-------- EXTRACTED INFORMATION
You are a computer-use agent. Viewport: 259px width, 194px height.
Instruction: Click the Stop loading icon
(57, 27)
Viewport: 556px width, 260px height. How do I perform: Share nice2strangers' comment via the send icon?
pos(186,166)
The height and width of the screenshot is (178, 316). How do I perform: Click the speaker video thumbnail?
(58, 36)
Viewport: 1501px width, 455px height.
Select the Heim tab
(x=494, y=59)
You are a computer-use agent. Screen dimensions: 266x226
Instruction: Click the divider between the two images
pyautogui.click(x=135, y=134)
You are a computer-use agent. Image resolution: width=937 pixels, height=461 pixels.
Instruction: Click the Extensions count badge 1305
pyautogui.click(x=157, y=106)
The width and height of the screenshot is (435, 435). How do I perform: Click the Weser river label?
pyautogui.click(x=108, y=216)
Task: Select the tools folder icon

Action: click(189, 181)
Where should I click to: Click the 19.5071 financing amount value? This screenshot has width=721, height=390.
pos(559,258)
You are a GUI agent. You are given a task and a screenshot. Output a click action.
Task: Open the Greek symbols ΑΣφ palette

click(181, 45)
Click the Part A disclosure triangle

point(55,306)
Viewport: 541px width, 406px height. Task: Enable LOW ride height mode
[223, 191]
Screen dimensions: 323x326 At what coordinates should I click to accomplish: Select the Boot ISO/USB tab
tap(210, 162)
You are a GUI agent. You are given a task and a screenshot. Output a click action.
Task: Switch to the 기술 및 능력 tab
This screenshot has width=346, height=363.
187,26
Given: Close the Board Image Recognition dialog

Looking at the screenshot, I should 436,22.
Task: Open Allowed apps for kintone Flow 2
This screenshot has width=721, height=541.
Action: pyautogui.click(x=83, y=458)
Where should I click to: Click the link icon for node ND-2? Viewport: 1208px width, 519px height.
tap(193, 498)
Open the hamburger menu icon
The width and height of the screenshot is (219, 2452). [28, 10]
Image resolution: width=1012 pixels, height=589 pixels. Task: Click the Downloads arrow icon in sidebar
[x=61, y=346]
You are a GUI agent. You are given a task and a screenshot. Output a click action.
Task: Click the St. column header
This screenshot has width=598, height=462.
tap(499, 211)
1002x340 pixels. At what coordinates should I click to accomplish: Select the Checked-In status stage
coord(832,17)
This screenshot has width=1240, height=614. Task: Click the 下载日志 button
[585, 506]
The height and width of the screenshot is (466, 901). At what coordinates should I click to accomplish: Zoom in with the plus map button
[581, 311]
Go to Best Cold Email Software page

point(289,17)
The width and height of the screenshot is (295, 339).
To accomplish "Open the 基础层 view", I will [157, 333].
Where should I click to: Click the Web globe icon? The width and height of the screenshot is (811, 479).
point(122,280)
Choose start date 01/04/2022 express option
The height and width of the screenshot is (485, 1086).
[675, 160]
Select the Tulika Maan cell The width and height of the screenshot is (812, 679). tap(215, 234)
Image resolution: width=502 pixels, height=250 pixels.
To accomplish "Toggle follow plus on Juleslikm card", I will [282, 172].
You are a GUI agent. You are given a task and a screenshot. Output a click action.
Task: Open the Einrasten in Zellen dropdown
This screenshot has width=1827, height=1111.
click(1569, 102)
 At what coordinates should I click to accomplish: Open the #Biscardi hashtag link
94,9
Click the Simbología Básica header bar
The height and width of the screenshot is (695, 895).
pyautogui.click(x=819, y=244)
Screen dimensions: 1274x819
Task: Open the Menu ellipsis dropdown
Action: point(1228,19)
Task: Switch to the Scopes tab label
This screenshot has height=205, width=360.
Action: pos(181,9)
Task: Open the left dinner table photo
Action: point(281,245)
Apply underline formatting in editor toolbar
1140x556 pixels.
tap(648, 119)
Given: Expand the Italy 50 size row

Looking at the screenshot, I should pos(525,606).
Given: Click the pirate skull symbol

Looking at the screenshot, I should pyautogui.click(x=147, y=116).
----------------
TASK DIRECTIONS:
Reproduce, exactly, all the lines shown above.

ANSWER:
You are a computer-use agent. Viewport: 259px width, 194px height.
Instruction: Click the Stop loading icon
(57, 27)
Viewport: 556px width, 260px height. How do I perform: Share nice2strangers' comment via the send icon?
pos(186,166)
The height and width of the screenshot is (178, 316). How do I perform: Click the speaker video thumbnail?
(58, 36)
Viewport: 1501px width, 455px height.
Select the Heim tab
(x=494, y=59)
You are a computer-use agent. Screen dimensions: 266x226
Instruction: Click the divider between the two images
pyautogui.click(x=135, y=134)
You are a computer-use agent. Image resolution: width=937 pixels, height=461 pixels.
Instruction: Click the Extensions count badge 1305
pyautogui.click(x=157, y=106)
The width and height of the screenshot is (435, 435). How do I perform: Click the Weser river label?
pyautogui.click(x=108, y=216)
Task: Select the tools folder icon

Action: click(189, 181)
Where should I click to: Click the 19.5071 financing amount value? This screenshot has width=721, height=390.
pos(559,258)
You are a GUI agent. You are given a task and a screenshot. Output a click action.
Task: Open the Greek symbols ΑΣφ palette

click(181, 45)
Click the Part A disclosure triangle

point(55,306)
Viewport: 541px width, 406px height. Task: Enable LOW ride height mode
[223, 191]
Screen dimensions: 323x326 At what coordinates should I click to accomplish: Select the Boot ISO/USB tab
tap(210, 162)
You are a GUI agent. You are given a task and a screenshot. Output a click action.
Task: Switch to the 기술 및 능력 tab
This screenshot has width=346, height=363.
187,26
Given: Close the Board Image Recognition dialog

Looking at the screenshot, I should 436,22.
Task: Open Allowed apps for kintone Flow 2
This screenshot has width=721, height=541.
Action: pyautogui.click(x=83, y=458)
Where should I click to: Click the link icon for node ND-2? Viewport: 1208px width, 519px height.
tap(193, 498)
Open the hamburger menu icon
The width and height of the screenshot is (219, 2452). [28, 10]
Image resolution: width=1012 pixels, height=589 pixels. Task: Click the Downloads arrow icon in sidebar
[x=61, y=346]
You are a GUI agent. You are given a task and a screenshot. Output a click action.
Task: Click the St. column header
This screenshot has width=598, height=462.
tap(499, 211)
1002x340 pixels. At what coordinates should I click to accomplish: Select the Checked-In status stage
coord(832,17)
This screenshot has width=1240, height=614. Task: Click the 下载日志 button
[585, 506]
The height and width of the screenshot is (466, 901). At what coordinates should I click to accomplish: Zoom in with the plus map button
[581, 311]
Go to Best Cold Email Software page

point(289,17)
The width and height of the screenshot is (295, 339).
To accomplish "Open the 基础层 view", I will [157, 333].
Where should I click to: Click the Web globe icon? The width and height of the screenshot is (811, 479).
point(122,280)
Choose start date 01/04/2022 express option
The height and width of the screenshot is (485, 1086).
[675, 160]
Select the Tulika Maan cell The width and height of the screenshot is (812, 679). tap(215, 234)
Image resolution: width=502 pixels, height=250 pixels.
To accomplish "Toggle follow plus on Juleslikm card", I will [282, 172].
You are a GUI agent. You are given a task and a screenshot. Output a click action.
Task: Open the Einrasten in Zellen dropdown
This screenshot has width=1827, height=1111.
click(1569, 102)
 At what coordinates should I click to accomplish: Open the #Biscardi hashtag link
94,9
Click the Simbología Básica header bar
The height and width of the screenshot is (695, 895).
pyautogui.click(x=819, y=244)
Screen dimensions: 1274x819
Task: Open the Menu ellipsis dropdown
Action: point(1228,19)
Task: Switch to the Scopes tab label
This screenshot has height=205, width=360.
Action: pos(181,9)
Task: Open the left dinner table photo
Action: point(281,245)
Apply underline formatting in editor toolbar
1140x556 pixels.
tap(648, 119)
Given: Expand the Italy 50 size row

Looking at the screenshot, I should pos(525,606).
Given: Click the pirate skull symbol

Looking at the screenshot, I should pyautogui.click(x=147, y=116).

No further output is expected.